- **Records from a dataset**:
=======

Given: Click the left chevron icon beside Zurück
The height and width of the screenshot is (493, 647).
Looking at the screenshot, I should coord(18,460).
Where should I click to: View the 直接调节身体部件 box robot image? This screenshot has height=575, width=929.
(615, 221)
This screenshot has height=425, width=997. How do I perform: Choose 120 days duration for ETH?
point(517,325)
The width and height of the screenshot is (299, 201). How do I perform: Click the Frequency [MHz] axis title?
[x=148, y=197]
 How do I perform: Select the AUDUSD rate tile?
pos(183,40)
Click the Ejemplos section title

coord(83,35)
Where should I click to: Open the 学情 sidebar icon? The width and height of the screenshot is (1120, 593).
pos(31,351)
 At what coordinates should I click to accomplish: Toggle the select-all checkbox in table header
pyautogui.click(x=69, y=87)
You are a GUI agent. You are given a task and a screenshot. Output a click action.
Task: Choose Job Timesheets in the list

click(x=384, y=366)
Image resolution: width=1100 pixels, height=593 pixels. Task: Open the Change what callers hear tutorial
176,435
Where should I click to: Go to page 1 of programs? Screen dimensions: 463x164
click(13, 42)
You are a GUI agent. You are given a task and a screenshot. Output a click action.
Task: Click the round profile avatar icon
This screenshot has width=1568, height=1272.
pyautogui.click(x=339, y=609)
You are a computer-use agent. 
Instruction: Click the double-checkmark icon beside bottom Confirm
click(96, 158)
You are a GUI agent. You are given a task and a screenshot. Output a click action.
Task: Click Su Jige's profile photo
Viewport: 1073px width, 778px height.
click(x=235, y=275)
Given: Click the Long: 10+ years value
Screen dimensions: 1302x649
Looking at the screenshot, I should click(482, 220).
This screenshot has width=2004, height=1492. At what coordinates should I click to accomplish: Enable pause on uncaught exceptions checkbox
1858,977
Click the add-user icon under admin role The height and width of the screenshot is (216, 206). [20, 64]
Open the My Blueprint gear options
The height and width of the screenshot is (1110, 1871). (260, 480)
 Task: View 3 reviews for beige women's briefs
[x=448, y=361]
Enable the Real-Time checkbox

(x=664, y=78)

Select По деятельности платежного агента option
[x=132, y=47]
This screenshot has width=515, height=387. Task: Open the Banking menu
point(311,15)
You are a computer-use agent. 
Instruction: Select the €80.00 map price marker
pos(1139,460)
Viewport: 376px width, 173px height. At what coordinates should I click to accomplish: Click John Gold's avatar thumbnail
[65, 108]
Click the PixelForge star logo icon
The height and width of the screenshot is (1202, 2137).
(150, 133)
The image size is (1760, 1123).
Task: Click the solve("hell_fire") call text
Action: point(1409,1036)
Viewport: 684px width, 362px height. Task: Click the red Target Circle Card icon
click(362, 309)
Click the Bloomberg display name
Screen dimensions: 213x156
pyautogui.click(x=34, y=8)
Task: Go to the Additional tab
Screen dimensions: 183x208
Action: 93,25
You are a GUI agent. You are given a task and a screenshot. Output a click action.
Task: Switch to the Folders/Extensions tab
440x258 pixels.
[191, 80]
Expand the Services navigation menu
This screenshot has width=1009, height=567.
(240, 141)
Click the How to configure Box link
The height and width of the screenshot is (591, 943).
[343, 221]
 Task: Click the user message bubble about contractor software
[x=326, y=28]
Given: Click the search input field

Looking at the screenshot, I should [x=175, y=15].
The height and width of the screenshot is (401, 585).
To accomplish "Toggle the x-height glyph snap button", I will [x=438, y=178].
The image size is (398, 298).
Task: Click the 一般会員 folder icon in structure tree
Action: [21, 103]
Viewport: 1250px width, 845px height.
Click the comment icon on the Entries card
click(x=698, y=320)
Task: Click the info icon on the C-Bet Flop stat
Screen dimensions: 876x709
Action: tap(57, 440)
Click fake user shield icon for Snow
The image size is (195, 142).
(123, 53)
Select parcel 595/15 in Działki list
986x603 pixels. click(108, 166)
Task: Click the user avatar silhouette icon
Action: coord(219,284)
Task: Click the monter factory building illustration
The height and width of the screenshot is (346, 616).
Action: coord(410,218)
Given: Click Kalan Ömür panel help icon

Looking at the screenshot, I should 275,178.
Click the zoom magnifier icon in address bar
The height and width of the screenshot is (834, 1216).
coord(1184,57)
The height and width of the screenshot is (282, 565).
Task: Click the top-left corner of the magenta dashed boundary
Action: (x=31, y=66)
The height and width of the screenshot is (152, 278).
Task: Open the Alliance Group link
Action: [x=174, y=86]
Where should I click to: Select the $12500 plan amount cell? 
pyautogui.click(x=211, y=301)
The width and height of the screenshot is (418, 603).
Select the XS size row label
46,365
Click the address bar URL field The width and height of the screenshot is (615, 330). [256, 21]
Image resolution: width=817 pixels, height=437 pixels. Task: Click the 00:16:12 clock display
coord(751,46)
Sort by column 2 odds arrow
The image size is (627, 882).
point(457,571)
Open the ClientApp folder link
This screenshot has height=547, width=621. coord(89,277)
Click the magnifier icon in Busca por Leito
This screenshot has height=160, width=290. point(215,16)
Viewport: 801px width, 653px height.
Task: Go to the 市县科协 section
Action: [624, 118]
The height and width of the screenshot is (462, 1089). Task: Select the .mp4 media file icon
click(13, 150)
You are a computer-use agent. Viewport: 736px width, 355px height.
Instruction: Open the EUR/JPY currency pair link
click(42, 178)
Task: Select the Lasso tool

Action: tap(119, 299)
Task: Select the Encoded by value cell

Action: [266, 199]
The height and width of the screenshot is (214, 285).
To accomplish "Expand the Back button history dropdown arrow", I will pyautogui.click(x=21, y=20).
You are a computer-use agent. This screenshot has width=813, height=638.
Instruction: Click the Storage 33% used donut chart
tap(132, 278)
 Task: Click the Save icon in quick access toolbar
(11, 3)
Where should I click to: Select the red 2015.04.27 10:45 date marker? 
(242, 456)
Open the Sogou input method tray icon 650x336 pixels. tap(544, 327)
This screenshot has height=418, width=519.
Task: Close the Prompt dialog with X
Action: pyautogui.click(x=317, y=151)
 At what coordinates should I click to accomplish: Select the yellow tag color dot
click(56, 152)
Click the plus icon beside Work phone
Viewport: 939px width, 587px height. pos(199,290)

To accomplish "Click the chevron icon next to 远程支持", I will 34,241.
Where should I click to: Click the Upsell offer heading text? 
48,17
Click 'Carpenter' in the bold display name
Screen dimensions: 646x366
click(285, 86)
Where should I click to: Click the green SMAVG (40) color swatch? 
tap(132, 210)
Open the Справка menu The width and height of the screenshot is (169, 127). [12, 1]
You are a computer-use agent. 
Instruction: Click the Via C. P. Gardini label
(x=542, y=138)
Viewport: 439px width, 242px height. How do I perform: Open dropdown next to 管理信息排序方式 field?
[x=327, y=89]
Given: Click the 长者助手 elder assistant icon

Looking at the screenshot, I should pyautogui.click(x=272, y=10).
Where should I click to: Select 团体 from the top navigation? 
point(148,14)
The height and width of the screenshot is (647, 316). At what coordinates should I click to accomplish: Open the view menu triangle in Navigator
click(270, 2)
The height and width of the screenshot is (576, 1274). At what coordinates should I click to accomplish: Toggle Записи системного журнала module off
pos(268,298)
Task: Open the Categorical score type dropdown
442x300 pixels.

=======

- **GIVEN PROBLEM**:
Write out all the items again, swapping "Where should I click to" for "Where do I click to" and leaving everything else the same.

- **RESULT BELOW**:
Given: Click the left chevron icon beside Zurück
The height and width of the screenshot is (493, 647).
Looking at the screenshot, I should coord(18,460).
Where do I click to: View the 直接调节身体部件 box robot image? This screenshot has height=575, width=929.
(615, 221)
This screenshot has height=425, width=997. How do I perform: Choose 120 days duration for ETH?
point(517,325)
The width and height of the screenshot is (299, 201). How do I perform: Click the Frequency [MHz] axis title?
[x=148, y=197]
 How do I perform: Select the AUDUSD rate tile?
pos(183,40)
Click the Ejemplos section title

coord(83,35)
Where do I click to: Open the 学情 sidebar icon? The width and height of the screenshot is (1120, 593).
pos(31,351)
 At what coordinates should I click to accomplish: Toggle the select-all checkbox in table header
pyautogui.click(x=69, y=87)
You are a GUI agent. You are given a task and a screenshot. Output a click action.
Task: Choose Job Timesheets in the list

click(x=384, y=366)
Image resolution: width=1100 pixels, height=593 pixels. Task: Open the Change what callers hear tutorial
176,435
Where do I click to: Go to page 1 of programs? Screen dimensions: 463x164
click(13, 42)
You are a GUI agent. You are given a task and a screenshot. Output a click action.
Task: Click the round profile avatar icon
This screenshot has width=1568, height=1272.
pyautogui.click(x=339, y=609)
You are a computer-use agent. 
Instruction: Click the double-checkmark icon beside bottom Confirm
click(96, 158)
You are a GUI agent. You are given a task and a screenshot. Output a click action.
Task: Click Su Jige's profile photo
Viewport: 1073px width, 778px height.
click(x=235, y=275)
Given: Click the Long: 10+ years value
Screen dimensions: 1302x649
Looking at the screenshot, I should click(482, 220).
This screenshot has width=2004, height=1492. At what coordinates should I click to accomplish: Enable pause on uncaught exceptions checkbox
1858,977
Click the add-user icon under admin role The height and width of the screenshot is (216, 206). [20, 64]
Open the My Blueprint gear options
The height and width of the screenshot is (1110, 1871). (260, 480)
 Task: View 3 reviews for beige women's briefs
[x=448, y=361]
Enable the Real-Time checkbox

(x=664, y=78)

Select По деятельности платежного агента option
[x=132, y=47]
This screenshot has width=515, height=387. Task: Open the Banking menu
point(311,15)
You are a computer-use agent. 
Instruction: Select the €80.00 map price marker
pos(1139,460)
Viewport: 376px width, 173px height. At what coordinates should I click to accomplish: Click John Gold's avatar thumbnail
[65, 108]
Click the PixelForge star logo icon
The height and width of the screenshot is (1202, 2137).
(150, 133)
The image size is (1760, 1123).
Task: Click the solve("hell_fire") call text
Action: point(1409,1036)
Viewport: 684px width, 362px height. Task: Click the red Target Circle Card icon
click(362, 309)
Click the Bloomberg display name
Screen dimensions: 213x156
pyautogui.click(x=34, y=8)
Task: Go to the Additional tab
Screen dimensions: 183x208
Action: 93,25
You are a GUI agent. You are given a task and a screenshot. Output a click action.
Task: Switch to the Folders/Extensions tab
440x258 pixels.
[191, 80]
Expand the Services navigation menu
This screenshot has width=1009, height=567.
(240, 141)
Click the How to configure Box link
The height and width of the screenshot is (591, 943).
[343, 221]
 Task: Click the user message bubble about contractor software
[x=326, y=28]
Given: Click the search input field

Looking at the screenshot, I should [x=175, y=15].
The height and width of the screenshot is (401, 585).
To accomplish "Toggle the x-height glyph snap button", I will [x=438, y=178].
The image size is (398, 298).
Task: Click the 一般会員 folder icon in structure tree
Action: [21, 103]
Viewport: 1250px width, 845px height.
Click the comment icon on the Entries card
click(x=698, y=320)
Task: Click the info icon on the C-Bet Flop stat
Screen dimensions: 876x709
Action: tap(57, 440)
Click fake user shield icon for Snow
The image size is (195, 142).
(123, 53)
Select parcel 595/15 in Działki list
986x603 pixels. click(108, 166)
Task: Click the user avatar silhouette icon
Action: coord(219,284)
Task: Click the monter factory building illustration
The height and width of the screenshot is (346, 616).
Action: coord(410,218)
Given: Click Kalan Ömür panel help icon

Looking at the screenshot, I should 275,178.
Click the zoom magnifier icon in address bar
The height and width of the screenshot is (834, 1216).
coord(1184,57)
The height and width of the screenshot is (282, 565).
Task: Click the top-left corner of the magenta dashed boundary
Action: (x=31, y=66)
The height and width of the screenshot is (152, 278).
Task: Open the Alliance Group link
Action: [x=174, y=86]
Where do I click to: Select the $12500 plan amount cell? 
pyautogui.click(x=211, y=301)
The width and height of the screenshot is (418, 603).
Select the XS size row label
46,365
Click the address bar URL field The width and height of the screenshot is (615, 330). [256, 21]
Image resolution: width=817 pixels, height=437 pixels. Task: Click the 00:16:12 clock display
coord(751,46)
Sort by column 2 odds arrow
The image size is (627, 882).
point(457,571)
Open the ClientApp folder link
This screenshot has height=547, width=621. coord(89,277)
Click the magnifier icon in Busca por Leito
This screenshot has height=160, width=290. point(215,16)
Viewport: 801px width, 653px height.
Task: Go to the 市县科协 section
Action: [624, 118]
The height and width of the screenshot is (462, 1089). Task: Select the .mp4 media file icon
click(13, 150)
You are a computer-use agent. Viewport: 736px width, 355px height.
Instruction: Open the EUR/JPY currency pair link
click(42, 178)
Task: Select the Lasso tool

Action: tap(119, 299)
Task: Select the Encoded by value cell

Action: [266, 199]
The height and width of the screenshot is (214, 285).
To accomplish "Expand the Back button history dropdown arrow", I will pyautogui.click(x=21, y=20).
You are a computer-use agent. This screenshot has width=813, height=638.
Instruction: Click the Storage 33% used donut chart
tap(132, 278)
 Task: Click the Save icon in quick access toolbar
(11, 3)
Where do I click to: Select the red 2015.04.27 10:45 date marker? 
(242, 456)
Open the Sogou input method tray icon 650x336 pixels. tap(544, 327)
This screenshot has height=418, width=519.
Task: Close the Prompt dialog with X
Action: pyautogui.click(x=317, y=151)
 At what coordinates should I click to accomplish: Select the yellow tag color dot
click(56, 152)
Click the plus icon beside Work phone
Viewport: 939px width, 587px height. pos(199,290)

To accomplish "Click the chevron icon next to 远程支持", I will 34,241.
Where do I click to: Click the Upsell offer heading text? 
48,17
Click 'Carpenter' in the bold display name
Screen dimensions: 646x366
click(285, 86)
Where do I click to: Click the green SMAVG (40) color swatch? 
tap(132, 210)
Open the Справка menu The width and height of the screenshot is (169, 127). [12, 1]
You are a computer-use agent. 
Instruction: Click the Via C. P. Gardini label
(x=542, y=138)
Viewport: 439px width, 242px height. How do I perform: Open dropdown next to 管理信息排序方式 field?
[x=327, y=89]
Given: Click the 长者助手 elder assistant icon

Looking at the screenshot, I should pyautogui.click(x=272, y=10).
Where do I click to: Select 团体 from the top navigation? 
point(148,14)
The height and width of the screenshot is (647, 316). At what coordinates should I click to accomplish: Open the view menu triangle in Navigator
click(270, 2)
The height and width of the screenshot is (576, 1274). At what coordinates should I click to accomplish: Toggle Записи системного журнала module off
pos(268,298)
Task: Open the Categorical score type dropdown
442x300 pixels.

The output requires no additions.